From: Nayden D Kambouchev (nayden_at_[hidden])
Date: 2007-05-26 16:56:35


Hi,

I am unable to run batch jobs with my installation of OpenMPI and SLURM. Indeed
I am not sure if this is an OpenMPI issue or a SLURM issue, but here is what is
happening on my little cluster (3 nodes, one login node and 2 backend nodes
with 2 dual core CPUs each). If I run

salloc -n 8 mpirun -np 8 myprog

I get both backend nodes allocated (with their total of 8 cores) and myprog runs

if I run

sbatch -n 8 zrun.sh

where zrun.sh contains

#!/bin/bash
mpirun -np 8 myprog

again both backend nodes get allocated, but the job does not run. In top I see
one mpirun and two srun processes on the first backend node, but they just seem
to be sitting there.
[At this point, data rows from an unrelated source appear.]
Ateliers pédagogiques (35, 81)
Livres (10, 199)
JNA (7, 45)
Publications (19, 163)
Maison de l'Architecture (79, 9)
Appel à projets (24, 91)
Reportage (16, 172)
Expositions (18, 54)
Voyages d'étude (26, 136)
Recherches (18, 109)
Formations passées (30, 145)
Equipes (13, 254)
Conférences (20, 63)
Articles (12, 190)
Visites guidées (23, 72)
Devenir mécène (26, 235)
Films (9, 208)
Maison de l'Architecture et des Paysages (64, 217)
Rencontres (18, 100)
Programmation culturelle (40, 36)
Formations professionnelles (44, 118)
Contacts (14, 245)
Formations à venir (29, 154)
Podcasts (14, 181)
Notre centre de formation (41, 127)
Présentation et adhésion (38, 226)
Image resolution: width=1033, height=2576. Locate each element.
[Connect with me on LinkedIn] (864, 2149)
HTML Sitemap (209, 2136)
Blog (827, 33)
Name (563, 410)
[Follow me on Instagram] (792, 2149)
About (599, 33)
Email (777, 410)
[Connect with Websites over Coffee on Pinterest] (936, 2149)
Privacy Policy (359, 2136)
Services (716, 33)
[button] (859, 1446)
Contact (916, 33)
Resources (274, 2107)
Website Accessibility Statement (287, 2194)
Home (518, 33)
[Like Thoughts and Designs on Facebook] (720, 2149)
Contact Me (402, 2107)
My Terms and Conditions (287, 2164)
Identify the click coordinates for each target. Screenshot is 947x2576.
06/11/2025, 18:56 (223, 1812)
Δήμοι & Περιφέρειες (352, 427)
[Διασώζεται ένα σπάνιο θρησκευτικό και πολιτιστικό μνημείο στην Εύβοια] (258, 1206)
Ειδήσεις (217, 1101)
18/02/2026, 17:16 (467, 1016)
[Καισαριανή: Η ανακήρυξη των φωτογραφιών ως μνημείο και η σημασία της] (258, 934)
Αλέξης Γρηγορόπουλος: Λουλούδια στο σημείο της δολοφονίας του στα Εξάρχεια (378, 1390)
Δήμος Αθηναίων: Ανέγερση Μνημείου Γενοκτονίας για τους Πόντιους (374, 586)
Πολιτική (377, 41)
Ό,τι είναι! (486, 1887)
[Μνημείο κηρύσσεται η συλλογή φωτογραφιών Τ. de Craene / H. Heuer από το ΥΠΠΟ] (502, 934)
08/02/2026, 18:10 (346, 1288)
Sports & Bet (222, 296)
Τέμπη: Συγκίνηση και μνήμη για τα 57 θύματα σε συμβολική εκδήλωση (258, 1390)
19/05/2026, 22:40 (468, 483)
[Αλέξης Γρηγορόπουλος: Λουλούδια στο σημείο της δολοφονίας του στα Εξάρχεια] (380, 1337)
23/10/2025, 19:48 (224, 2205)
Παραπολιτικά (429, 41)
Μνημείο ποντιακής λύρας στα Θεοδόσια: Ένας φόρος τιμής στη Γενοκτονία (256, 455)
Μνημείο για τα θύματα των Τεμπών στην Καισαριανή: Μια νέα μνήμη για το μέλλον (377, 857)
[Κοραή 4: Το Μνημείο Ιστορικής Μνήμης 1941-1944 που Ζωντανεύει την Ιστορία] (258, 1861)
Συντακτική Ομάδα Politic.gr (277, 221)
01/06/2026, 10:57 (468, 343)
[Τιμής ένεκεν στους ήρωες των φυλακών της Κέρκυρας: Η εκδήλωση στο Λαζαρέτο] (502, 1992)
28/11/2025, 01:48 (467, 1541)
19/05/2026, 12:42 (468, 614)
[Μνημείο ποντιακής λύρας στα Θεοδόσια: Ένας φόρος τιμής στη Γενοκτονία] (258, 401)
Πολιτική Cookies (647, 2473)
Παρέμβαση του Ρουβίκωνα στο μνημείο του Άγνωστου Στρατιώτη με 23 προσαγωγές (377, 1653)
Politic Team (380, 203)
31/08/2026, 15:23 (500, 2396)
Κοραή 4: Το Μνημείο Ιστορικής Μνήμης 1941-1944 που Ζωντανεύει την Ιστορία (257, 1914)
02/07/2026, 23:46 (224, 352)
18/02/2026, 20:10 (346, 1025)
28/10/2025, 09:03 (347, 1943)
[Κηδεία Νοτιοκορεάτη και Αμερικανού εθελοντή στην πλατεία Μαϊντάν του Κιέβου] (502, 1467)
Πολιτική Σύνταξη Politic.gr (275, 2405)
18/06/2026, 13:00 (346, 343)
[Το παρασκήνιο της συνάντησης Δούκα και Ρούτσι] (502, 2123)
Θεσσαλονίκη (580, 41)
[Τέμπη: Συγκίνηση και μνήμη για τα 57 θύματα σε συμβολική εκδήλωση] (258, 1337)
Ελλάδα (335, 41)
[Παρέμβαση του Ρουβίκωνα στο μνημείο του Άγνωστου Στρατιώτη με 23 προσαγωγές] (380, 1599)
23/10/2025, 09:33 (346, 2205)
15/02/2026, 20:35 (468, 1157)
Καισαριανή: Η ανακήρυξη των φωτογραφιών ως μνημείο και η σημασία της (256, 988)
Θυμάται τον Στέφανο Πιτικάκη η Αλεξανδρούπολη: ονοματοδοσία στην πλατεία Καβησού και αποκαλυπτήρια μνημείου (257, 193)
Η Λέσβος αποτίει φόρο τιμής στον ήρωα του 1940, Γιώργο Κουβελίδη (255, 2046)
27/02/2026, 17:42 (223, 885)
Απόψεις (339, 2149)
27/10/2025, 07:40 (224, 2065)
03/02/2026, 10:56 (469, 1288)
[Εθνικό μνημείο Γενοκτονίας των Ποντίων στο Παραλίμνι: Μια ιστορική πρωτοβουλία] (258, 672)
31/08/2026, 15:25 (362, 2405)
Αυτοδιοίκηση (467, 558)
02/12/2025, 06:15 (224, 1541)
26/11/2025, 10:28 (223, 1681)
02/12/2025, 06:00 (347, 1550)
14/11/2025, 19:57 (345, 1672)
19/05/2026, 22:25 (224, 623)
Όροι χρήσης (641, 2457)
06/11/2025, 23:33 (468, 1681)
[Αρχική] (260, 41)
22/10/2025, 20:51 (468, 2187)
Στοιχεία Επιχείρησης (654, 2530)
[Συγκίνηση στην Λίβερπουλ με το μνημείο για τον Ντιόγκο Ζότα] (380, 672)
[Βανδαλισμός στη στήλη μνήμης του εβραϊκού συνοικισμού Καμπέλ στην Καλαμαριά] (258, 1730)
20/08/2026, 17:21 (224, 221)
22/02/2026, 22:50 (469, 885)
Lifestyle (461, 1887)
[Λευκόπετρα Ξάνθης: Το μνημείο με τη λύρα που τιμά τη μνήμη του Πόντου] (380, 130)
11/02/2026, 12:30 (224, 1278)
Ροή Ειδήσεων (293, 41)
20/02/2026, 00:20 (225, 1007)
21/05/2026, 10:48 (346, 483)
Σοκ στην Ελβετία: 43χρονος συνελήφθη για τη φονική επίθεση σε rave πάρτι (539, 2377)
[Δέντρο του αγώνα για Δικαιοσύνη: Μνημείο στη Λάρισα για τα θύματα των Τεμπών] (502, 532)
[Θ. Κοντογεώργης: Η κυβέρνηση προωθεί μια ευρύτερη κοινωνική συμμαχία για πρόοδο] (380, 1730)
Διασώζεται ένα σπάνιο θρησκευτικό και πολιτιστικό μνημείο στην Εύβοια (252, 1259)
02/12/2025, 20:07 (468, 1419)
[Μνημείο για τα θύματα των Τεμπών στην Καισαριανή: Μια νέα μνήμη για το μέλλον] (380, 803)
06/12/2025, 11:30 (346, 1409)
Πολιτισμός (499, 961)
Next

On the other backend node I see no mpirun, srun or
anything else which might have been started as a result of the batch job.

Is this the correct way to initiate SLURM batch jobs with OpenMPI?

I also see the following error in the SLURM log of the second backnode

May 26 16:15:21 localhost slurmd[2665]: launch task 82.0 request from
1001.1001_at_127.0.0.1 (port 21721)
May 26 16:15:21 localhost slurmstepd[2747]: jobacct NONE plugin loaded
May 26 16:15:21 localhost slurmstepd[2747]: error: connect io: Connection
refused
May 26 16:15:21 localhost slurmd[node21][2747]: error: IO setup failed:
Connection refused
May 26 16:15:21 localhost slurmd[node21][2747]: error: job_manager exiting
abnormally, rc = 4020
May 26 16:15:21 localhost slurmd[node21][2747]: done with job

The job number assigned by SLURM at the submissin was 82.

What am I doing incorrectly? Is it possible that something in my environment is
not set up correctly?

Thanks,
Nayden Kambouchev